Tapi, bukankah serentetan penangkapan itu menunjukkan bahwa tidak ada peluang untuk lolos? Salah. Justru peluang untuk lolos lebih besar. Kita bisa analisis dari kasus-kasus narkotika. Banyak usaha penyelundupan digagalkan. Tapi apakah itu berarti tidak ada narkotika yang beredar hingga ke tangan konsumen? Faktanya, ada begitu banyak yang lolos, dan dinikmati oleh para pelanggannya. Hampir setiap minggu kita melihat berita penangkapan pengguna narkotika dari kalangan pesohor. Dari kalangan non pesohor yang tidak diberitakan, lebih banyak lagi.

Dalam soal korupsi, situasinya mirip. Yang berhasil ditangkap dan ditangani KPK itu hanya secuil, puncak dari sebuah gunung es saja. Yang masih terus berlangsung, sangat banyak.Karena itulah berbagai penangkapan tadi bukan isyarat yang menggembirakan, tapi justru menyedihkan. Kejadian-kejadian itu menggambarkan bahwa para penjahat itu melihat begitu banyak peluang untuk beraksi.

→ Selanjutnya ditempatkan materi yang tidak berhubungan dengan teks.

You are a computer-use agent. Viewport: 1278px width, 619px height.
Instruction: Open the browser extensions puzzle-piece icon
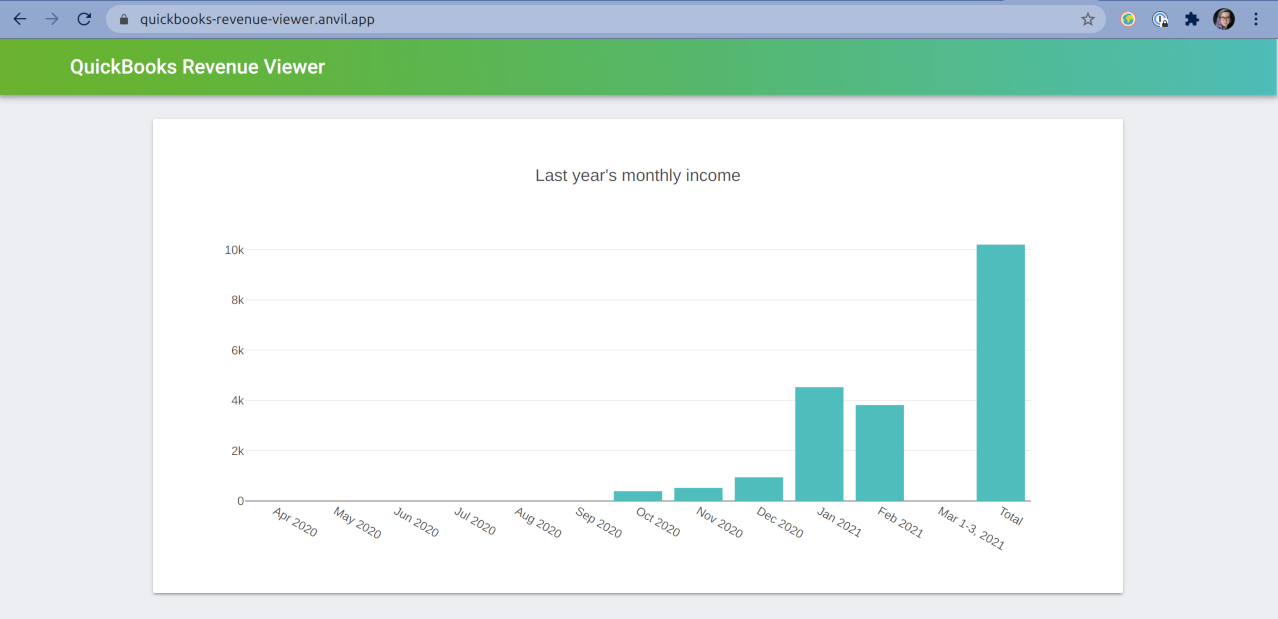pyautogui.click(x=1191, y=17)
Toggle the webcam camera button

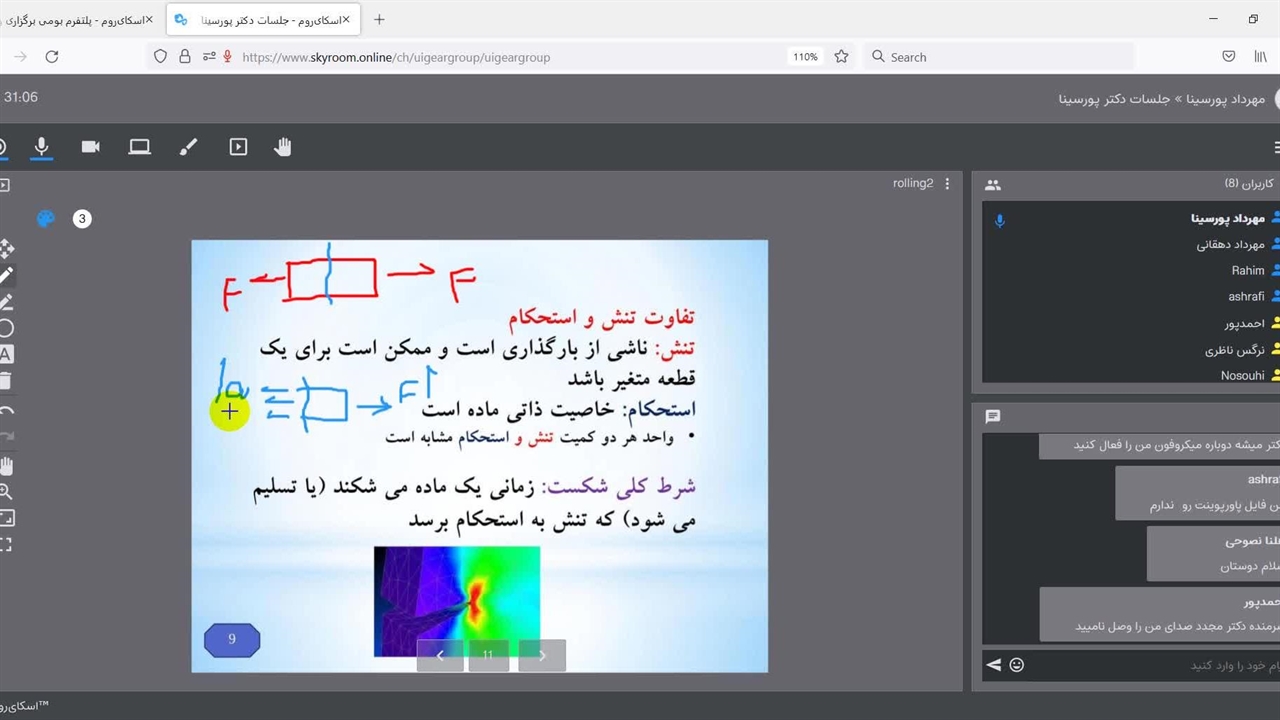91,147
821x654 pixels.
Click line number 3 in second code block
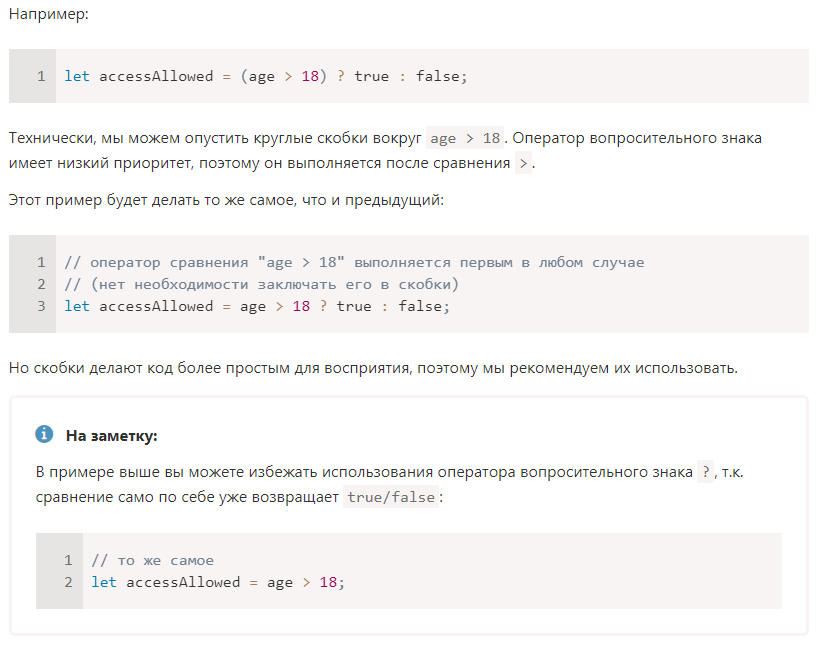click(41, 306)
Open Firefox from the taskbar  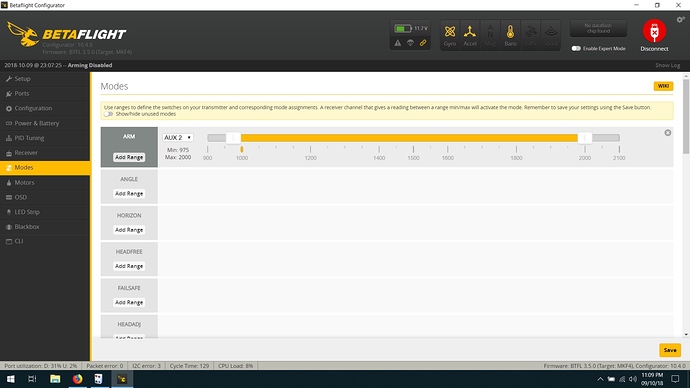77,379
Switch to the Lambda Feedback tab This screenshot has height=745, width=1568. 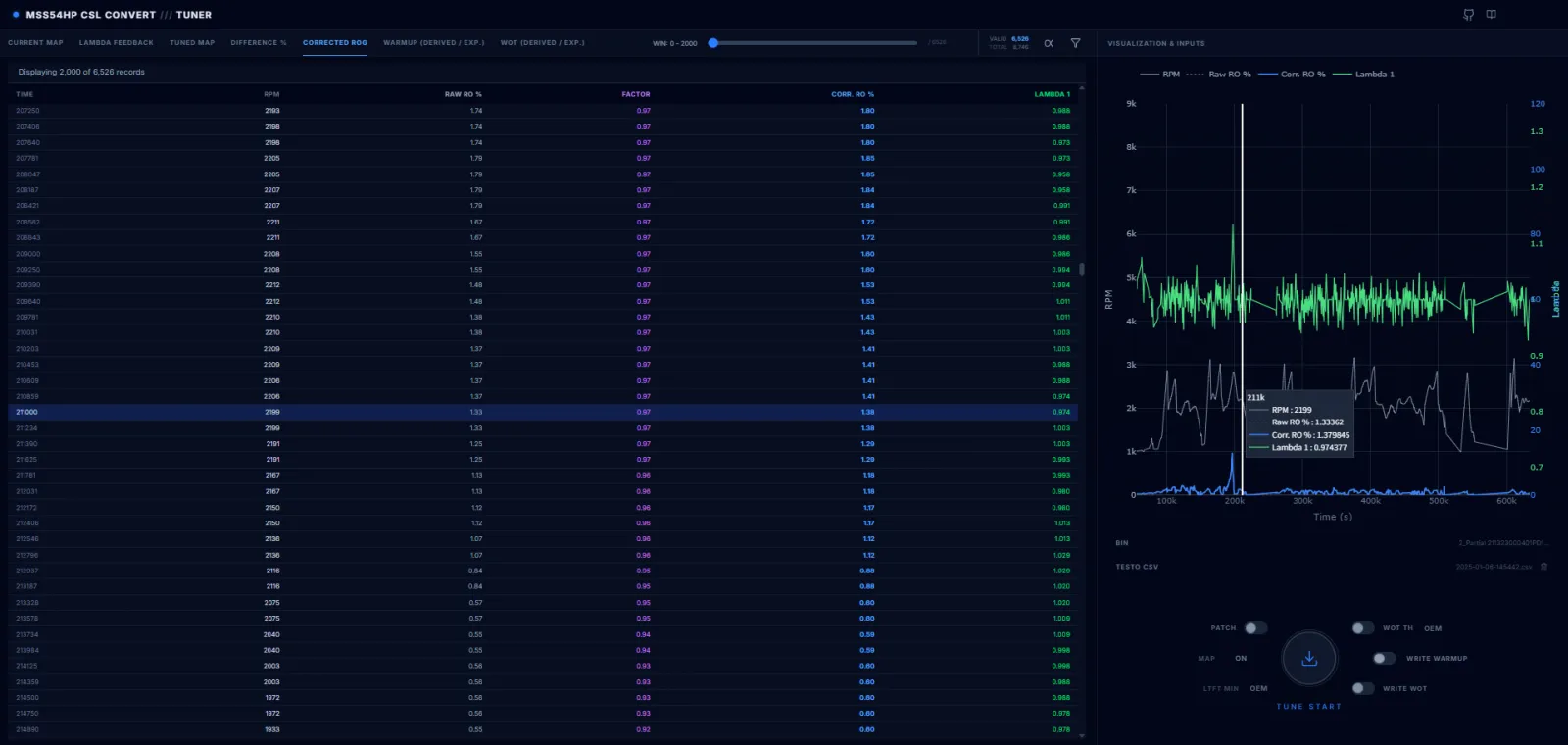click(117, 43)
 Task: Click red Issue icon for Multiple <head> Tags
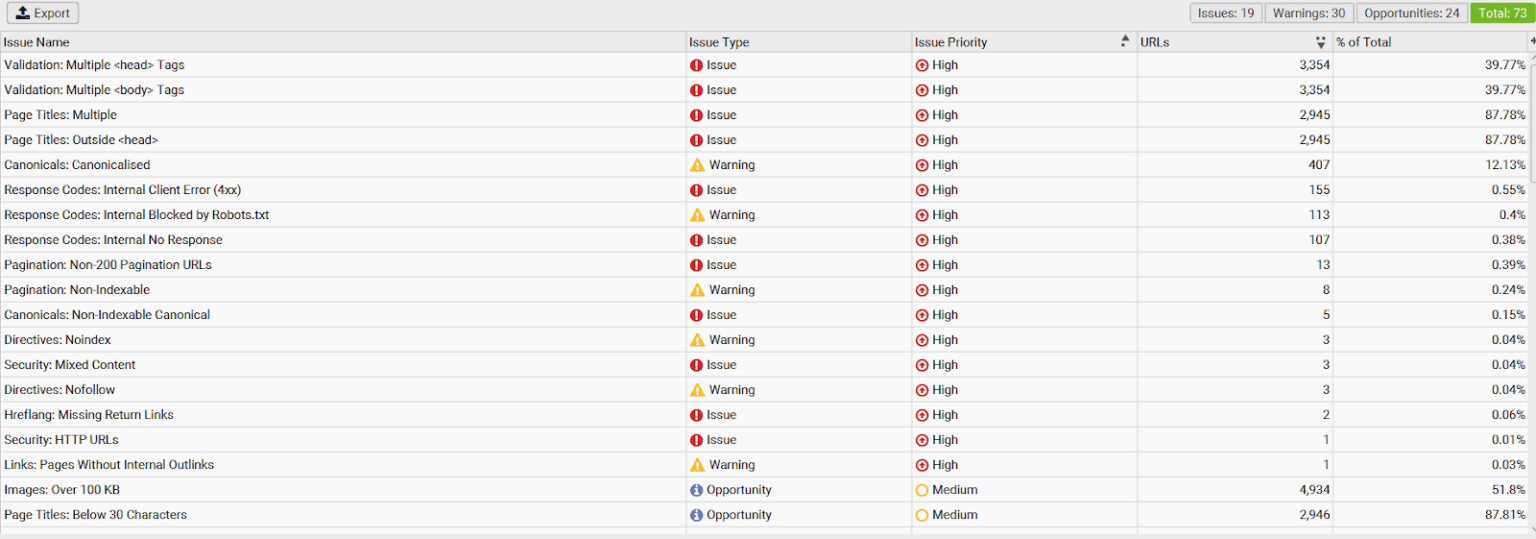696,65
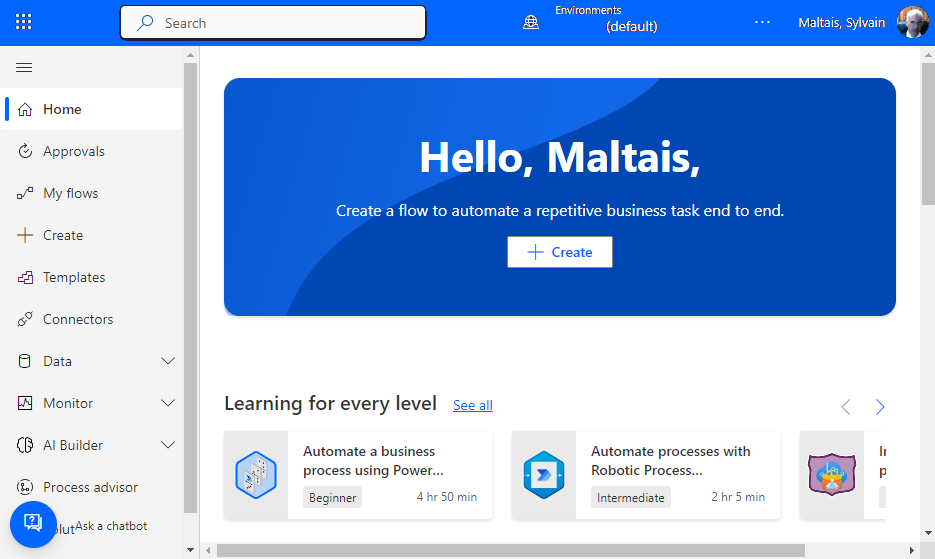The height and width of the screenshot is (559, 935).
Task: Click the Connectors icon in sidebar
Action: click(25, 320)
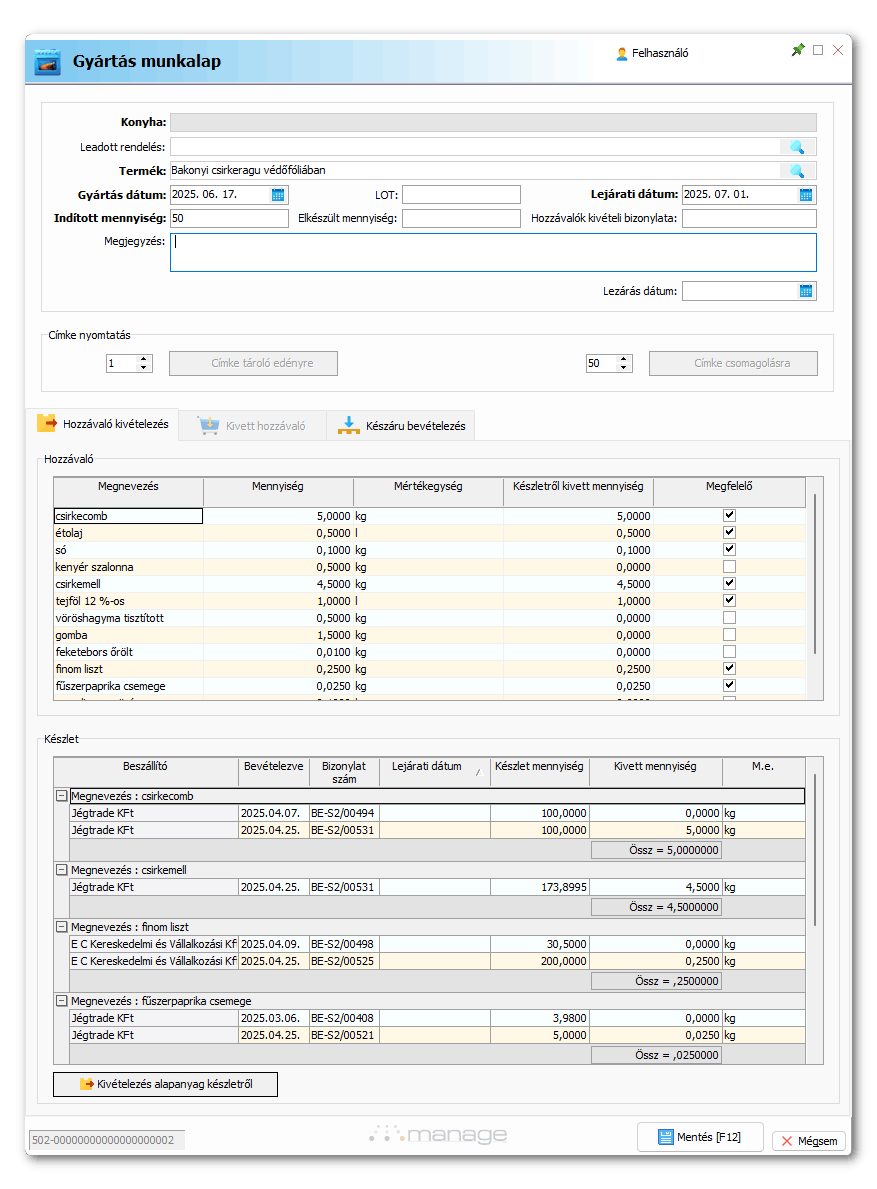Check Megfelelő for kenyér szalonna
The height and width of the screenshot is (1189, 877).
729,567
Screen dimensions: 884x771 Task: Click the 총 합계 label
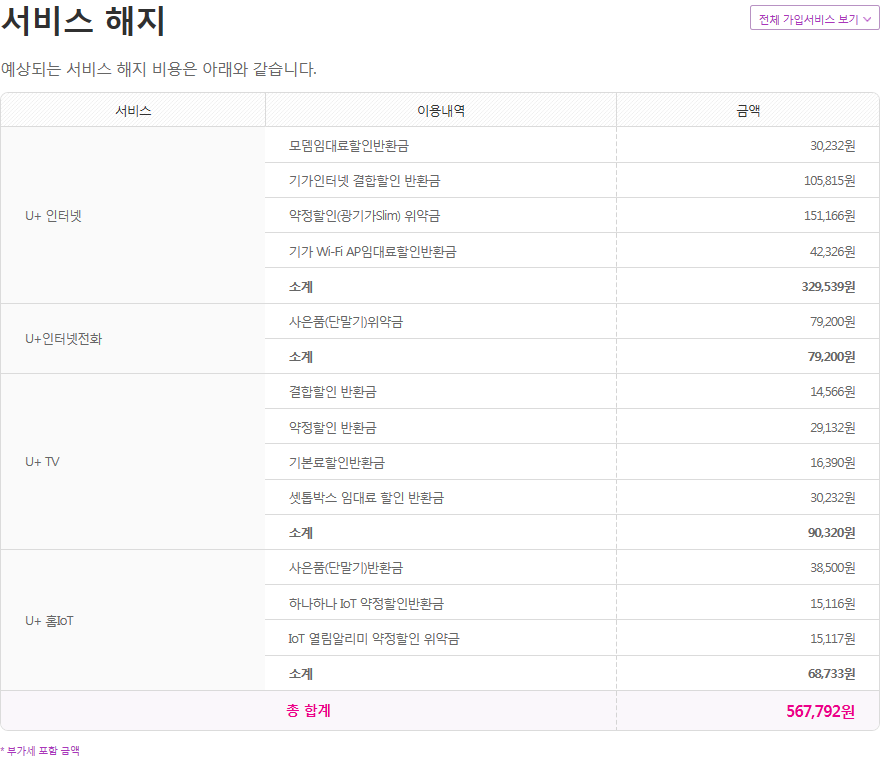click(308, 711)
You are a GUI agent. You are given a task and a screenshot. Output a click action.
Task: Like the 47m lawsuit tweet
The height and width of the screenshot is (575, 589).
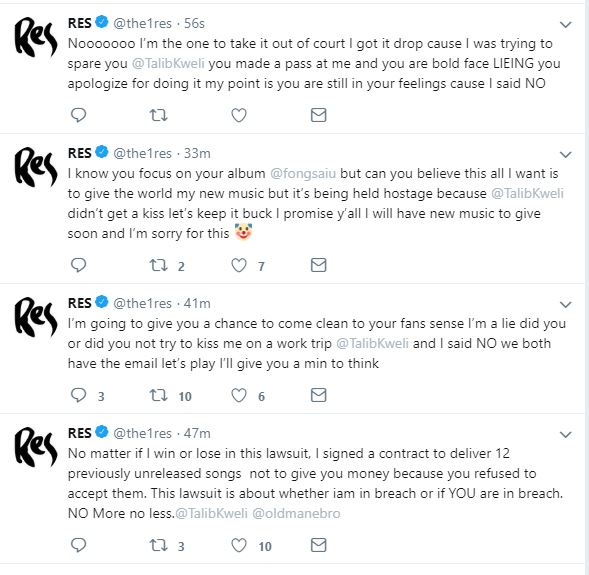point(239,545)
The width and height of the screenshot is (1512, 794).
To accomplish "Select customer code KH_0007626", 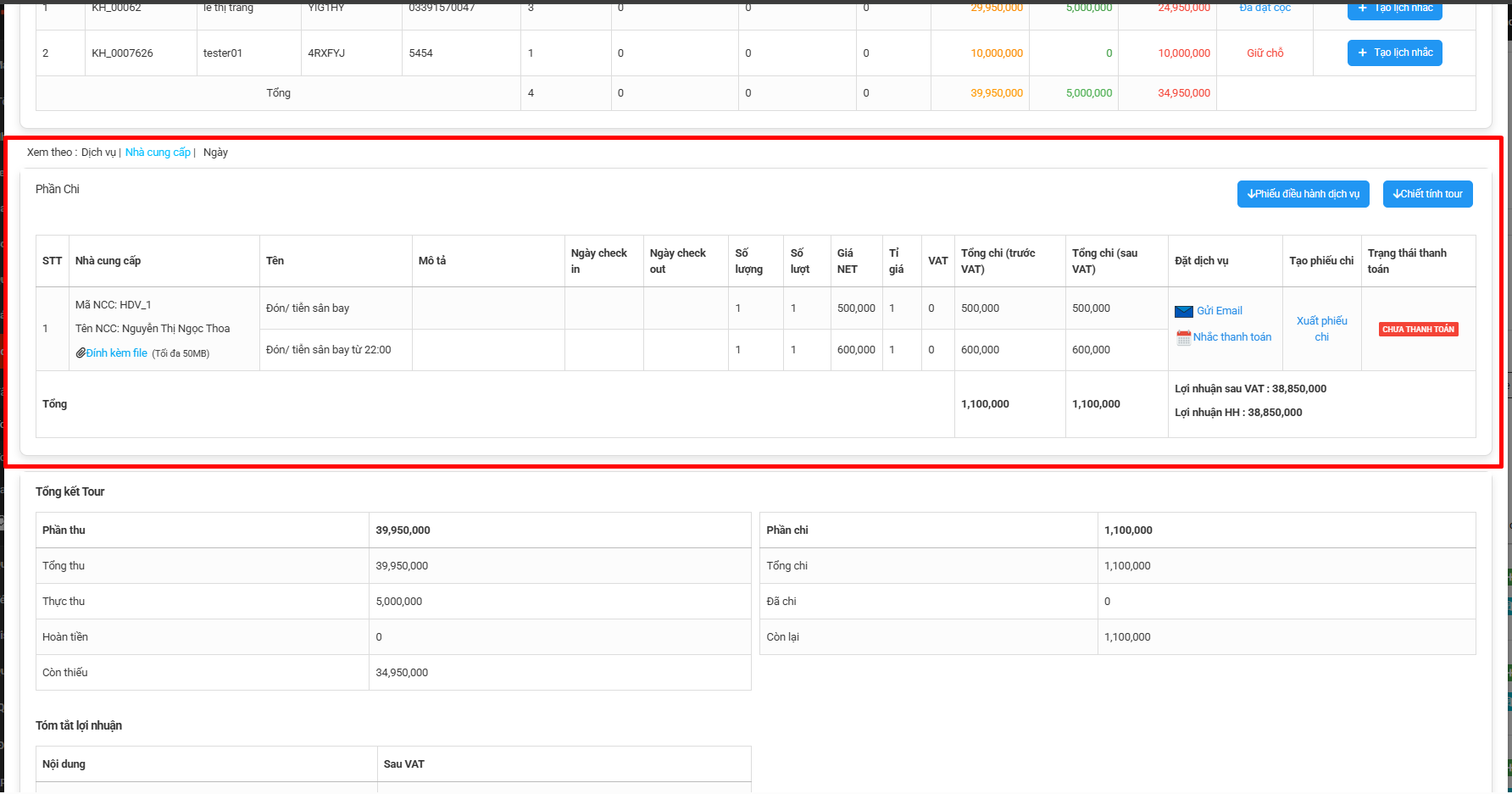I will coord(123,53).
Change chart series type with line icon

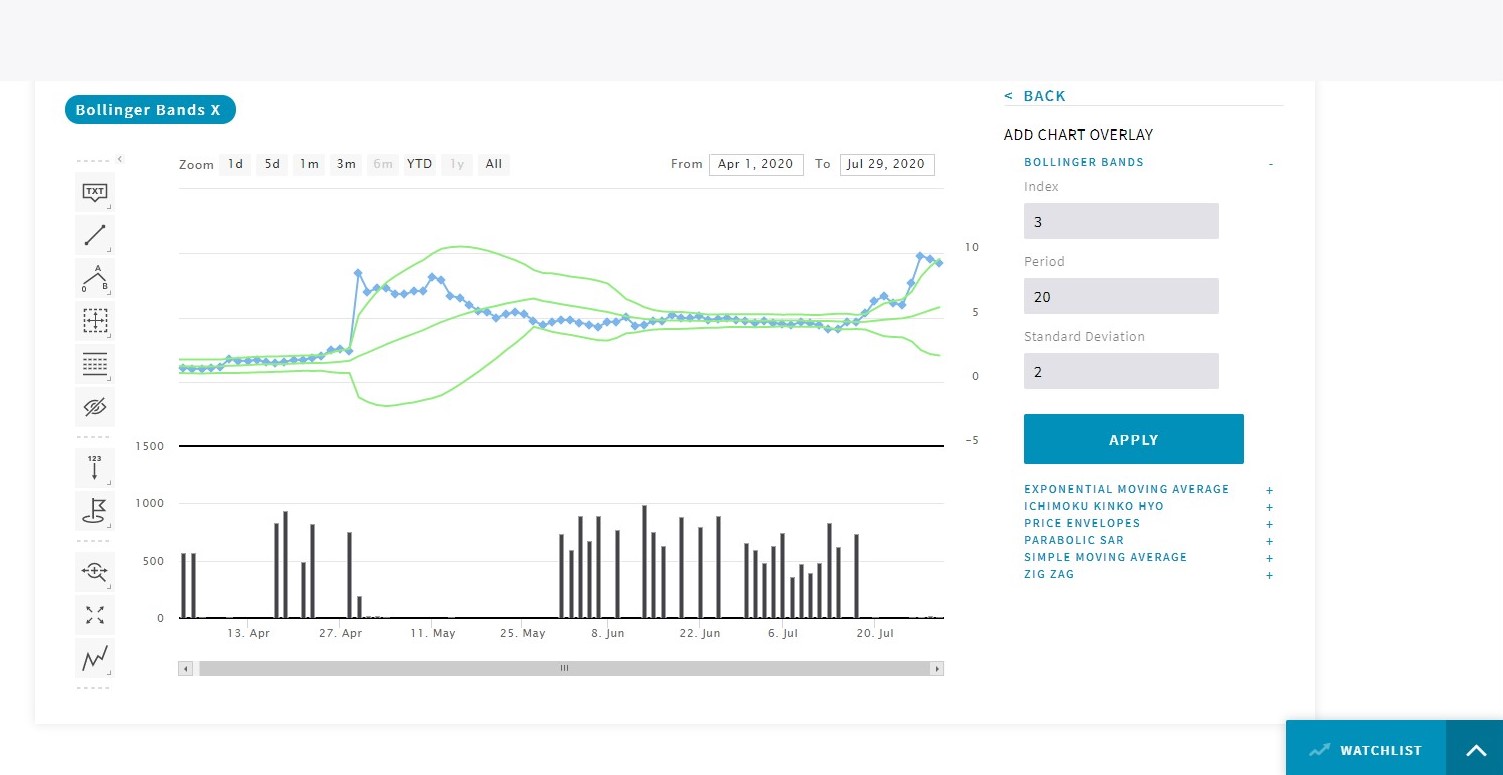tap(95, 658)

Ada sejumlah kasus korupsi yang berentetan. Gubernur Sumatera Utara, misalnya, berturut-turut ditangkap karena korupsi. Gubernur Syamsul Arifin ditangkap. Penggantinya Gatot Pujo Nugroho, belakangan ditangkap juga. Provinsi Riau lebih "hebat" lagi, karena mampu mencetak "hattrick", tiga gubernurnya berturut-turut ditangkap karena korupsi, yaitu Saleh Djasit, Rusli Zainal, dan Annas Maamun. Hal yang sama terjadi di Subang, tiga bupatinya berturut-turut ditangkap dalam kasus korupsi.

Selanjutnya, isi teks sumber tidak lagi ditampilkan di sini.